1. FALSE ECONOMY
One of the joys of training is seeing positive changes to your fitness and, let’s be honest, your appearance. But there’s a limit. To better understand overtraining, think of it as under-recovering. Push too hard with insufficient rest and you’ll eventually inflict long-term damage on your health, causing your muscle-growth to plateau or even regress.
2. WASTED EFFORT
Beasting your Friday arms session might not cause any long-term harm, but is it effective? Specific muscle groups can only cope with a certain amount of adaptation in a given time, so six sets won’t be twice as good as three sets.
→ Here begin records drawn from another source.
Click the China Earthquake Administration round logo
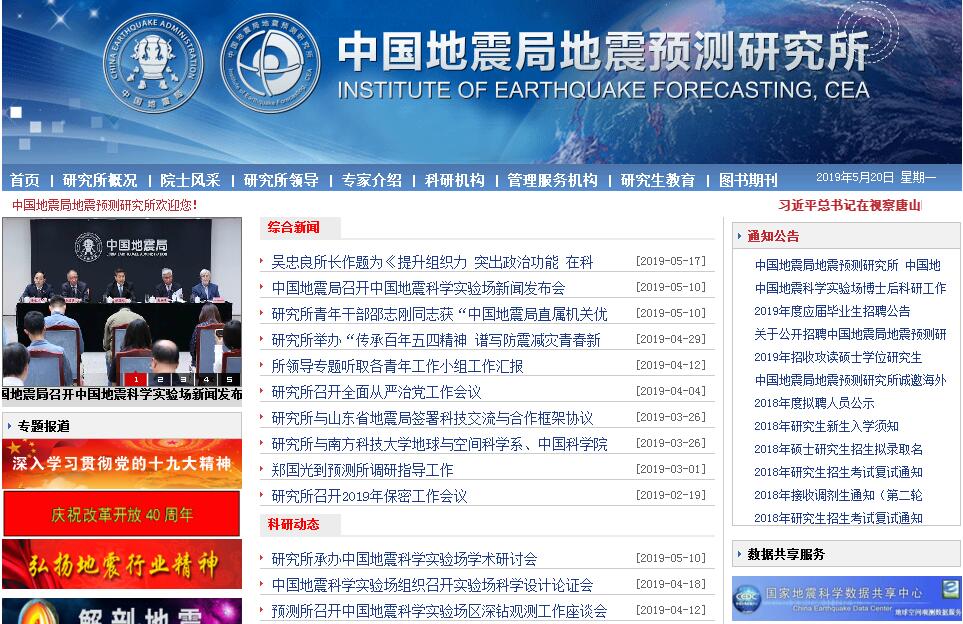 point(154,60)
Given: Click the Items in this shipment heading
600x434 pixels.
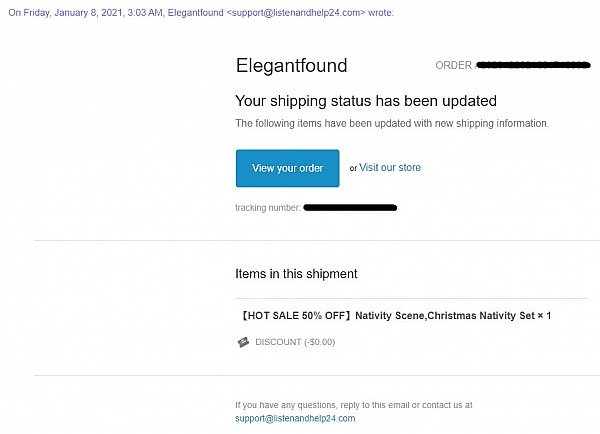Looking at the screenshot, I should pos(296,274).
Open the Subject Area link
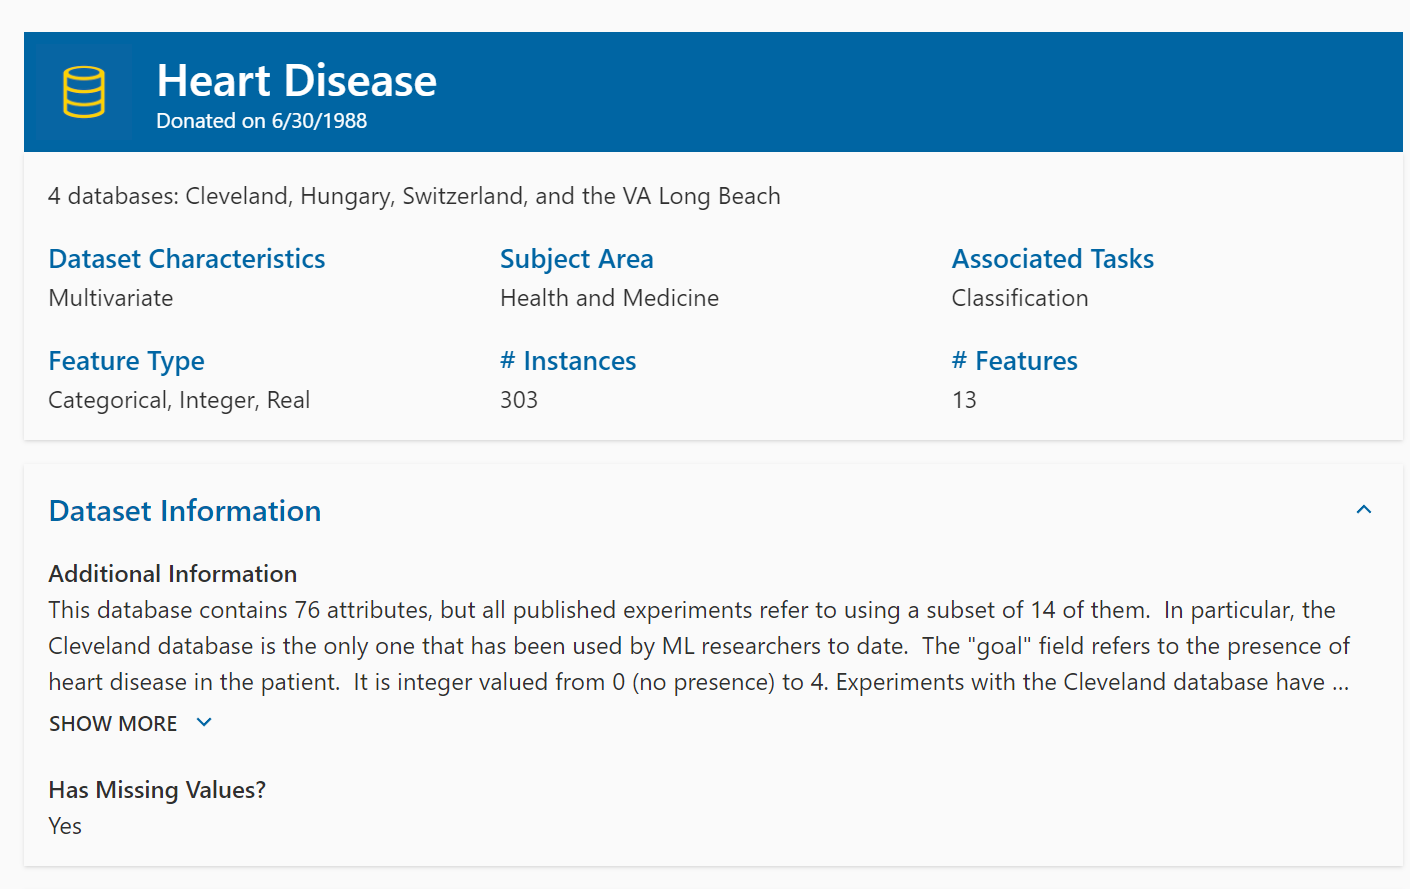This screenshot has width=1410, height=889. 577,258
That’s why mixing things up is still the smartest policy.
3. CRASH AND BURNOUT
Going too hard, too fast could help you look slightly better in boardies, but you also risk low energy levels and depression. A study in the Journal of Experimental Biology found that men who push beyond their limits increase their creatine kinase levels by five times – an enzyme that will leave you wired and anxious on the beach.
4. PAIN TRAIN
Overtraining can cause disrupted sleep, erectile dysfunction and hypertension after just two weeks, not to mention a decline in athletic performance. Allow this to continue for months and it could lead to overtraining syndrome. Simply stopping won’t immediately reverse the damage: Sports Medicine suggests a full recovery could take years.
5. BRING IT BACK HOME
Long-term success depends on balance. A burst of all-out effort can be successful if it’s followed by a reduction in volume and intensity. It’s a myth that you get bigger and stronger in the gym. In reality, you progress in training’s aftermath, when your body repairs and adapts – aided, perhaps, by a magnesium supplement. By all means go hard, but make sure you go home, too.